William Egan Colby was born in St. Paul on January 4, 1920. A year later, Elbridge earned his doctorate and then abruptly decided to reenlist in the military. In his memoirs, Bill recalled that his father “became anxious about his ability, as a struggling writer and underpaid teacher, to support his family of my mother and myself.” Indeed, so strapped was the young couple that they found it necessary to live with the Egans after returning from
Panama. “I went into the Army to keep the family decent,” Elbridge would later tell one of his grandsons.
8

It was clear that eventually Margaret would become a modest heiress, but her Yankee husband had no intention of living off his wife. There was more than machismo involved; from an early age, Elbridge had had to assume familial duties; he was raised to be responsible, to take responsibility for those dependent on him, and then, of course, to breed responsibility. The army recognized Elbridge's previous service and advanced degree and granted him a commission. Thus, at the age of twenty-nine, Second Lieutenant Elbridge Colby embarked on a military career that would span four decades; ultimately, however, he would be noted more for his intellectual and pedagogical attainments than for his battlefield achievements.

------------------------------------------------------------------------

--- Direction A ---
Put the dataset rows from the line with "In order to click" through the line with "center [301, 342]." into a numbered list, leaving out blank lines.

Dataset rows
------------------------------------------------------------------------

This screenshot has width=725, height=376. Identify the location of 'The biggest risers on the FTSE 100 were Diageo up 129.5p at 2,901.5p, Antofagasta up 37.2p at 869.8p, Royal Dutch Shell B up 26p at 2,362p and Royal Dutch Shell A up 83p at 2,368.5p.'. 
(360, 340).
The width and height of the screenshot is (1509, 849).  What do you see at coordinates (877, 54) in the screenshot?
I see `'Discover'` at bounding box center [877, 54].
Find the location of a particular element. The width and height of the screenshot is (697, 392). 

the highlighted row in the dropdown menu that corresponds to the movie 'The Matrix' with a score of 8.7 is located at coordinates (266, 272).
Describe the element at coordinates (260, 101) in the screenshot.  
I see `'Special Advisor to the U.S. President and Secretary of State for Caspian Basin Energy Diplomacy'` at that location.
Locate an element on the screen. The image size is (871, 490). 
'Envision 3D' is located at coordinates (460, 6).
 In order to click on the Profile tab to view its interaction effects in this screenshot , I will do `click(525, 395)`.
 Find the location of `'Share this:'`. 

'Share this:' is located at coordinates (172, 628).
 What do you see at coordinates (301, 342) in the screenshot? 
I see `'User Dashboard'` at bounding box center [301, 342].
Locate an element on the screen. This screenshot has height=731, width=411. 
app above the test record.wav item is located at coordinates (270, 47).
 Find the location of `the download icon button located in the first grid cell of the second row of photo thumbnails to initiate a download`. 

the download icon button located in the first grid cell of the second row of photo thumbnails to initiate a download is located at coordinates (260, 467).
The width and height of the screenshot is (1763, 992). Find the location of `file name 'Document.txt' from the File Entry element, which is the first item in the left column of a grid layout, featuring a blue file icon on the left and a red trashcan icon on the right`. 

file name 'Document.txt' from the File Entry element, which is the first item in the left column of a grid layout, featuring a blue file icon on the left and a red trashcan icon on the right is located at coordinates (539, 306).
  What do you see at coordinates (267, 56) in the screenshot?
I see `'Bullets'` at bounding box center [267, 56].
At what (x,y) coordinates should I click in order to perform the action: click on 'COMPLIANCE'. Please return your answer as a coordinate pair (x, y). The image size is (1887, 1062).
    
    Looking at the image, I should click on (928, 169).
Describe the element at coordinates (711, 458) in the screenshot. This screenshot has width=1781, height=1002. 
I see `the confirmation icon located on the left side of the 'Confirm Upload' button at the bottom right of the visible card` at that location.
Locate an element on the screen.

------------------------------------------------------------------------

--- Direction B ---
In the Colby biography excerpt, what rank was Elbridge Colby given when he began his military career?

--- Exercise answer A ---
1.  In order to click on the Profile tab to view its interaction effects in this screenshot , I will do `click(525, 395)`.
2.  Find the location of `'Share this:'`. 
3. 'Share this:' is located at coordinates (172, 628).
4.  What do you see at coordinates (301, 342) in the screenshot? 
5. I see `'User Dashboard'` at bounding box center [301, 342].

--- Exercise answer B ---
Second lieutenant.